Anthropic Alleges Model Mining by Chinese AI Companies

Anthropic, a U.S. firm specializing in artificial intelligence, has alleged that three Chinese AI companies—DeepSeek, Moonshot AI, and MiniMax—engaged in extensive operations aimed at extracting proprietary functionalities from its Claude models. The company described these activities as “industrial-scale campaigns” executed through approximately 24,000 fraudulent accounts, effectively breaching its terms of service and bypassing access limitations put in place for the China region.

Anthropic asserted that the three entities collectively generated over 16 million interactions with their Claude models. This practice, referred to as ‘distillation,’ involves training a smaller AI model on the outputs of a larger one to absorb its capabilities at minimal development costs. Although distillation is routinely employed within AI research, Anthropic claims these Chinese companies exploited the method to unlawfully extract proprietary techniques.

The allegations underscore a growing pattern in cybersecurity where organizations increasingly face threats not just from individuals, but from organized and well-resourced adversaries. Such activities could implicate various tactics outlined in the MITRE ATT&CK framework, including initial access via fraudulent account creation, and persistence through ongoing infrastructure management like the use of commercial proxy services. These proxies obfuscate the origins of the traffic, complicating detection efforts.

In a parallel revelation, rival OpenAI reported similar unauthorized activities and submitted a memo to the U.S. House Select Committee on China detailing “sophisticated, multi-stage pipelines” used for data mining. Both Anthropic and OpenAI now characterize these operations as potential threats to national security, aiming to raise the profile of the risks posed by such behaviors directly linked to foreign entities.

Significantly, MiniMax emerged as the most aggressive actor among the three, accounting for over 13 million exchanges specifically targeting Claude’s advanced reasoning capabilities. Anthropic noted that it was able to monitor MiniMax’s operations in real-time, capturing details of the campaign’s lifecycle. When a new version of Claude was introduced, MiniMax swiftly adjusted its approach, redirecting substantial traffic to the updated model.

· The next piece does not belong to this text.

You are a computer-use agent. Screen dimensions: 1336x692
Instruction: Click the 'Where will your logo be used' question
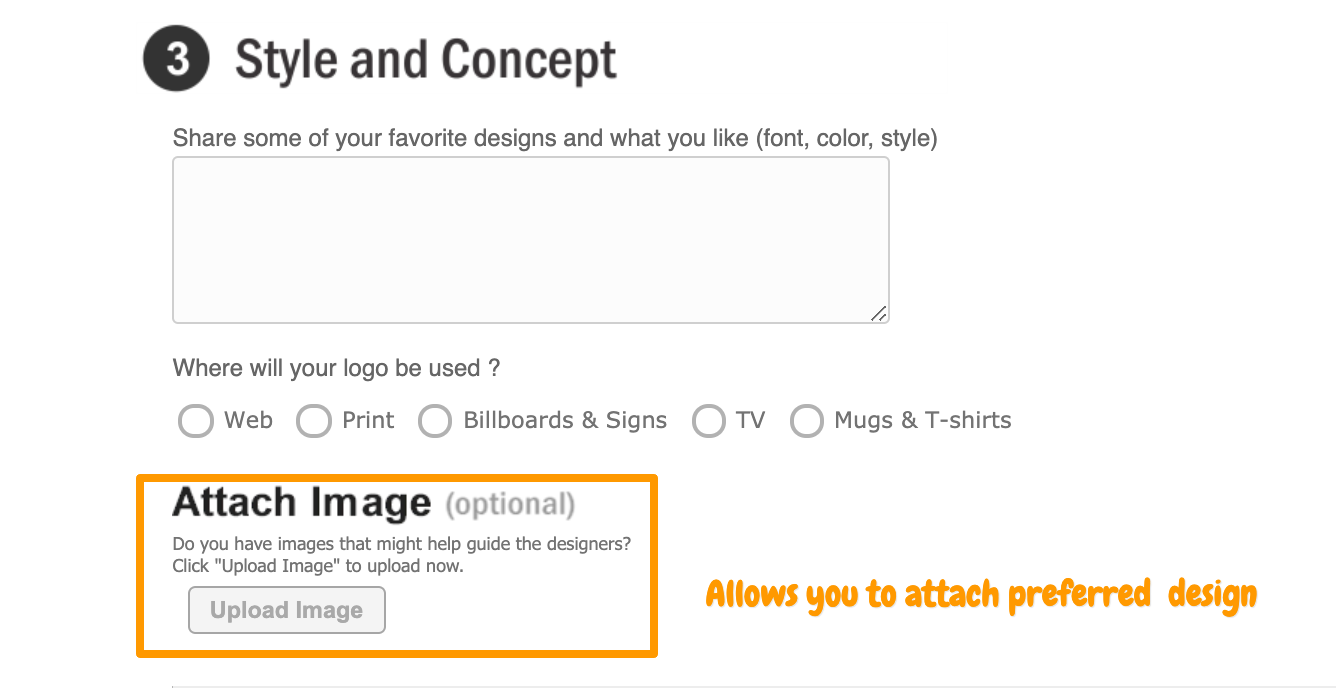pos(336,368)
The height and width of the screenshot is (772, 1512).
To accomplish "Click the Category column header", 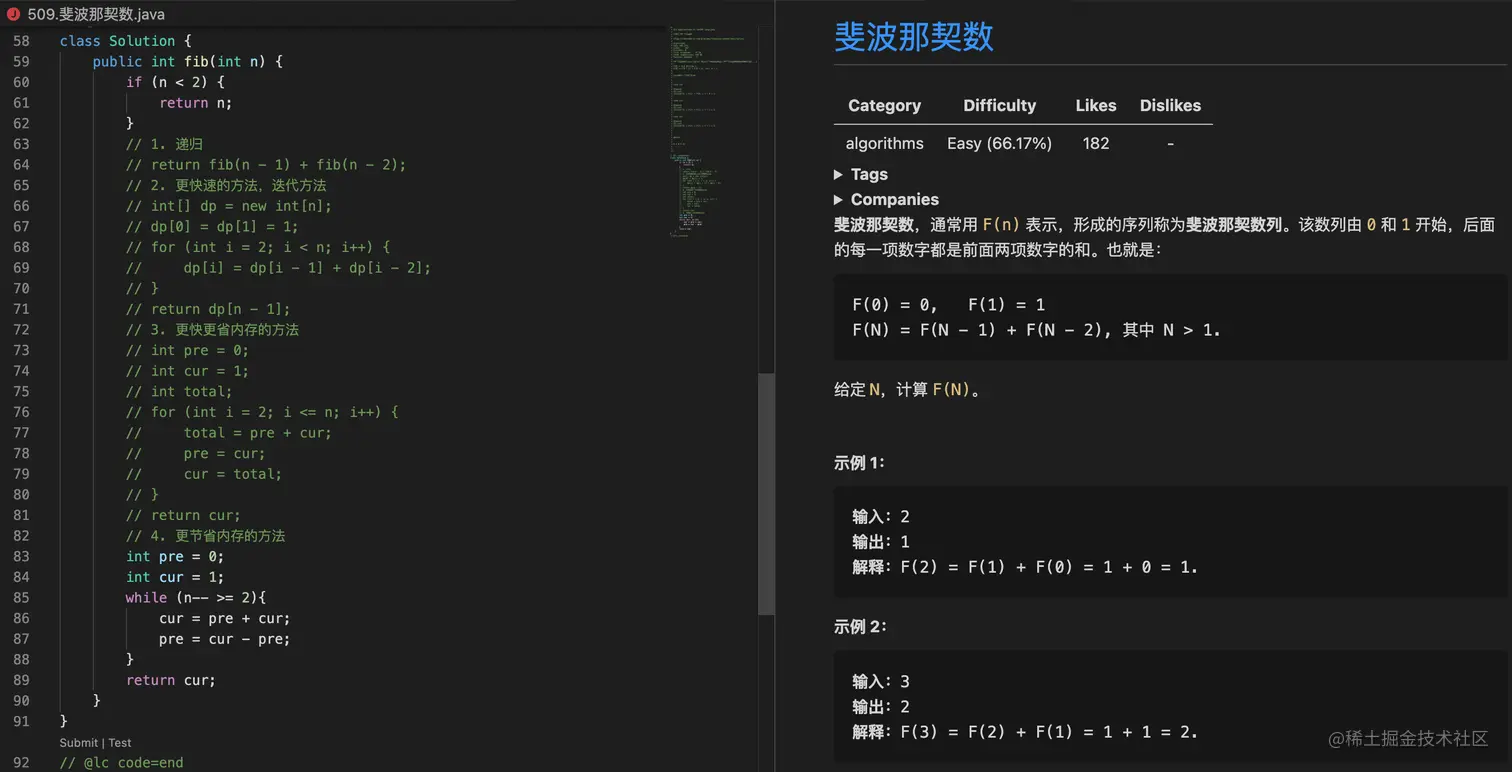I will pos(884,105).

Furthermore, Moonshot AI utilized hundreds of fraudulent accounts to conduct more than 3.4 million exchanges. This organization attempted to mask its campaign’s coordinated nature by utilizing various access paths, indicating a calculated strategy to evade detection. DeepSeek’s efforts, albeit smaller in volume with over 150,000 exchanges, were marked by the use of specific prompts aimed at reconstructing Claude’s reasoning processes, suggesting an attempt to gather sensitive training data.

The accusations gain complexity as Anthropic itself faces legal challenges related to copyright issues and unauthorized data scraping incidents during its model training. Both Anthropic and OpenAI have not resolved these claims in court yet now assert that the behaviors exhibited by the Chinese labs are detrimental not just to their operations but potentially to broader national interests.

Anthropic has initiated measures to combat these threats, including implementing behavioral fingerprinting systems designed to detect unusual API traffic patterns associated with distillation practices. Enhanced verification protocols for at-risk accounts are also being established, alongside collaborations with other AI firms and authorities to share information concerning significant indicators of fraud. Yet, as nations grapple with advancements in AI technology and their implications, the evolving landscape complicates both corporate and national security strategies.